# need info. on persimmon longbow



## mr10ss (Nov 22, 2009)

I've got an oportunity to get some persimmon and thought it would be a good wood for a long bow. I've never built one before but ya gotta start sometime. Any information would be appreciated. Thanks in advance.


----------



## choctawlb (Nov 22, 2009)

Persimmon is a decent starting bow wood, hickory is the most forgiving out of all the white woods. I've got a 52#@26 persimmon bow that I made this spring, that shoots quite well. I'd leave the width leaving the handle a little over 2" wide and then taper to the tips. Narrow white wood bows tend to take a fair amount of set , if not wide enough. Building wood bows are a lot of fun, and can become very addictive. Welcome to the pursuit of primitive skills, it is a very rewarding adventure.
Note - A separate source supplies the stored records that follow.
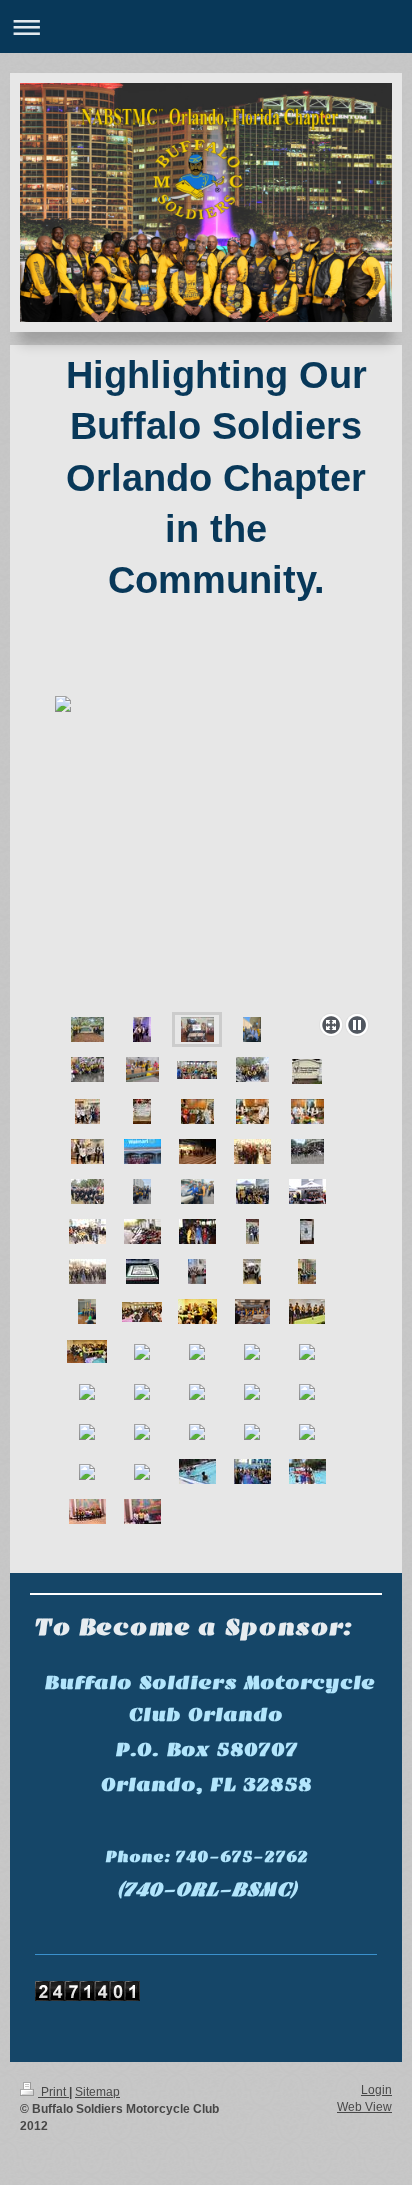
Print (53, 2092)
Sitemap (97, 2092)
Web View (364, 2107)
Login (376, 2090)
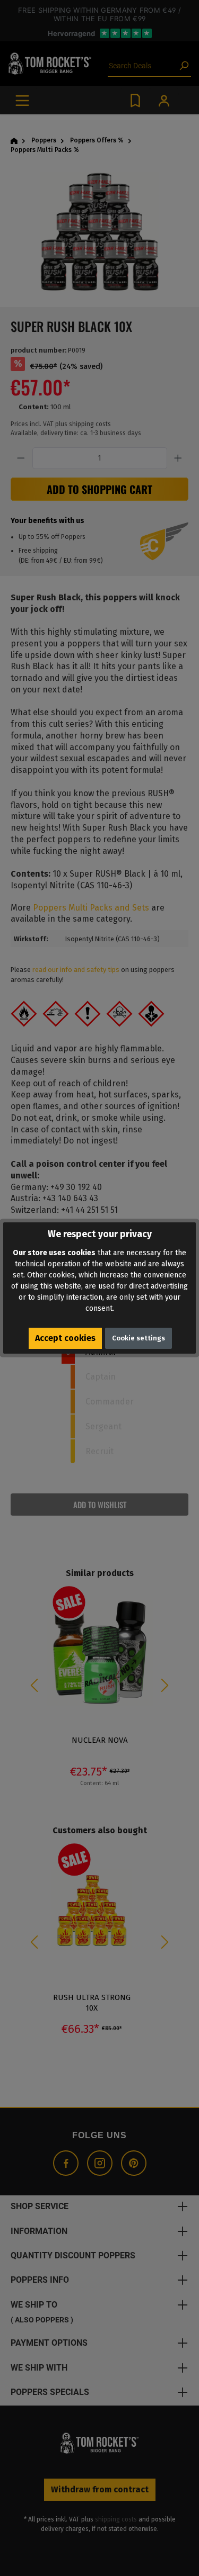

Let me know if I can be of any help.
Ken


----------



## mr10ss (Nov 23, 2009)

thanks Ken. I'm guessing you use the outside growth rings instead of heart wood like hickory.


----------



## Kawaliga (Nov 27, 2009)

Just take the bark off, and the wood underneath will be the back of your bow. It's a lot easier to get the bark off right after you cut the log, and quarter it. I use a flat screwdriver, starting on the end of the green stave. Be sure and seal the ends of the log with Elmers glue before you split it and quarter it into staves. You also need to let the staves dry until the moisture content is at least as low as 10%. I usually let mine season for about a year. You can make a bow from a green stave, but it will be more likely to take a set if green. good luck.


----------



## choctawlb (Nov 28, 2009)

Like tetgunner said, just peel the bark off right after you split the tree into staves. Then seal the ends with elmers glue so they wont check. The bark comes off easier if you cut the tree right after it starts sprouting leaves in the spring. Once you get the bark peeled off, that is the back of your bow. It should be cured in about a year, depending on where you put it to season. The top of a shop, an attic, or an old car is a good place to dry staves quickly. 
Ken


----------



## Kawaliga (Nov 29, 2009)

Ken, Stop by sometime.


----------



## choctawlb (Nov 29, 2009)

Will try and do that Mr. Bill. Just been working a bunch of OT lately, and got several blacksmithing projects on the list. Work keeps getting in the way of having fun.  Would love to stop by and visit, we'll see if we can't make that happen.
Ken


----------